GOAL: Can you rewrite the part of the material that opens with the line containing "Impressum (27, 2483)" and closes with the line containing "Alu Gerüst (820, 1373)", shifting every coordinate value in the answers up by 101? Keep all of that part's lines, requests included, and give nothing else.

DATASET ENTRIES:
%%
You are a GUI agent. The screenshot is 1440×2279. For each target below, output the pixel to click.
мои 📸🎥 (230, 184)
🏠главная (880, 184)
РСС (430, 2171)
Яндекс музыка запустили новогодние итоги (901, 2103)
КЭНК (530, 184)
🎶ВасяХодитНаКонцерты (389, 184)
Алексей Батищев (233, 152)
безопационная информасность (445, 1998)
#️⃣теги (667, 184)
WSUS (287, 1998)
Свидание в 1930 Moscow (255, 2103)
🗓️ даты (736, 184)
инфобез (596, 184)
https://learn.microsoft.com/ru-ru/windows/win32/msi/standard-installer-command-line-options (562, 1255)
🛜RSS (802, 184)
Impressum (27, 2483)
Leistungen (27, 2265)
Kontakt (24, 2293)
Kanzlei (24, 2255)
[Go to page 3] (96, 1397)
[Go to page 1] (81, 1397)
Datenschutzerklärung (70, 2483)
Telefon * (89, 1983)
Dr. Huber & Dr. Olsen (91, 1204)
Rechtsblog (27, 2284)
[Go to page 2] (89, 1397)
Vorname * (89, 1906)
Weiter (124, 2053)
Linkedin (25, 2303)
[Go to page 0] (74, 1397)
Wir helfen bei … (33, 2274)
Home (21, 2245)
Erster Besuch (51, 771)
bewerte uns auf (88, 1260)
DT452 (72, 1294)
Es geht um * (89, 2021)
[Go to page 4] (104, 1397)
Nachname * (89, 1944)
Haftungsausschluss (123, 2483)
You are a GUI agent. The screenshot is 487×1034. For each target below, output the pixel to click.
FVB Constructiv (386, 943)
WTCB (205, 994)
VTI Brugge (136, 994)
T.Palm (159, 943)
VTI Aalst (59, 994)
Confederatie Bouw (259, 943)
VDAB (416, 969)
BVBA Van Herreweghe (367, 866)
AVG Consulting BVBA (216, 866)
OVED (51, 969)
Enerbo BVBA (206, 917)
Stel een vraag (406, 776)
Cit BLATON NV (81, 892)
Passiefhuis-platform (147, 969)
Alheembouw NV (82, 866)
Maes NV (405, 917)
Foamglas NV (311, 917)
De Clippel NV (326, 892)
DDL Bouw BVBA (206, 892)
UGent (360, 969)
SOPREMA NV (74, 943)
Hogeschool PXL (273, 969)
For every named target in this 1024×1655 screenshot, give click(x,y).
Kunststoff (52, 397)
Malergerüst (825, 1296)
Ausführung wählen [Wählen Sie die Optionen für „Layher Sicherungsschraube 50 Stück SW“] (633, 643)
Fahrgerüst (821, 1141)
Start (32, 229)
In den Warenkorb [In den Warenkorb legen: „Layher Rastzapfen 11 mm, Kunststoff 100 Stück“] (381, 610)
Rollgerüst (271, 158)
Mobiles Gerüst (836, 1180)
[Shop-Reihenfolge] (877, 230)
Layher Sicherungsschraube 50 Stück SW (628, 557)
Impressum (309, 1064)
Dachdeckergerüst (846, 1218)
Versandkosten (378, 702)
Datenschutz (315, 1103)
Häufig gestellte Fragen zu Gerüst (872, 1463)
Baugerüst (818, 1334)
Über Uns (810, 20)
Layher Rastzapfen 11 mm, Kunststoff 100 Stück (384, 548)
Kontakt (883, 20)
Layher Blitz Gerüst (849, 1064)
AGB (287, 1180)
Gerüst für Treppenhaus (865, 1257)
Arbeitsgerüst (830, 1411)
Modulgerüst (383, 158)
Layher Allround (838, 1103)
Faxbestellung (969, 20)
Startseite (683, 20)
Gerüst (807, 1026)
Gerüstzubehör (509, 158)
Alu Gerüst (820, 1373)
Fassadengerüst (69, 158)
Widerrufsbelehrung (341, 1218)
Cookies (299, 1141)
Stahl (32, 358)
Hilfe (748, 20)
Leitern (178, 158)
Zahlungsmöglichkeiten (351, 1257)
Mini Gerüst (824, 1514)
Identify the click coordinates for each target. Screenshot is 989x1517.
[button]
%%
FINAL RESULT:
Impressum (128, 2584)
Leistungen (128, 2366)
Kontakt (125, 2394)
Kanzlei (125, 2356)
[Go to page 3] (197, 1498)
[Go to page 1] (182, 1498)
Datenschutzerklärung (171, 2584)
Telefon * (190, 2084)
Dr. Huber & Dr. Olsen (192, 1305)
Rechtsblog (128, 2385)
[Go to page 2] (190, 1498)
Vorname * (190, 2007)
Weiter (225, 2154)
Linkedin (126, 2404)
[Go to page 0] (175, 1498)
Wir helfen bei … (134, 2375)
Home (122, 2346)
Erster Besuch (152, 872)
bewerte uns auf (189, 1361)
DT452 (173, 1395)
Es geht um * (190, 2122)
[Go to page 4] (205, 1498)
Nachname * (190, 2045)
Haftungsausschluss (224, 2584)
You are a GUI agent. The screenshot is 487×1034. For each target below, output the pixel to click.
FVB Constructiv (487, 1044)
WTCB (306, 1095)
VTI Brugge (237, 1095)
T.Palm (260, 1044)
VTI Aalst (160, 1095)
Confederatie Bouw (360, 1044)
VDAB (517, 1070)
BVBA Van Herreweghe (468, 967)
AVG Consulting BVBA (317, 967)
OVED (152, 1070)
Enerbo BVBA (307, 1018)
Stel een vraag (507, 877)
Cit BLATON NV (182, 993)
Passiefhuis-platform (248, 1070)
Alheembouw NV (183, 967)
Maes NV (506, 1018)
Foamglas NV (412, 1018)
De Clippel NV (427, 993)
DDL Bouw BVBA (307, 993)
UGent (461, 1070)
SOPREMA NV (175, 1044)
Hogeschool PXL (374, 1070)
For every named target in this 1024×1655 screenshot, give click(x,y).
Kunststoff (153, 498)
Malergerüst (926, 1397)
Ausführung wählen [Wählen Sie die Optionen für „Layher Sicherungsschraube 50 Stück SW“] (734, 744)
Fahrgerüst (922, 1242)
Start (133, 330)
In den Warenkorb [In den Warenkorb legen: „Layher Rastzapfen 11 mm, Kunststoff 100 Stück“] (482, 711)
Rollgerüst (372, 259)
Mobiles Gerüst (937, 1281)
[Shop-Reihenfolge] (978, 331)
Layher Sicherungsschraube 50 Stück SW (729, 658)
Impressum (410, 1165)
Dachdeckergerüst (947, 1319)
Versandkosten (479, 803)
Datenschutz (416, 1204)
Häufig gestellte Fragen zu Gerüst (973, 1564)
Baugerüst (919, 1435)
Über Uns (911, 121)
Layher Rastzapfen 11 mm, Kunststoff 100 Stück (485, 649)
Kontakt (984, 121)
Layher Blitz Gerüst (950, 1165)
AGB (388, 1281)
Gerüst für Treppenhaus (966, 1358)
Arbeitsgerüst (931, 1512)
Modulgerüst (484, 259)
Layher Allround (939, 1204)
Faxbestellung (1070, 121)
Startseite (784, 121)
Gerüst (908, 1127)
Gerüstzubehör (610, 259)
Alu Gerüst (921, 1474)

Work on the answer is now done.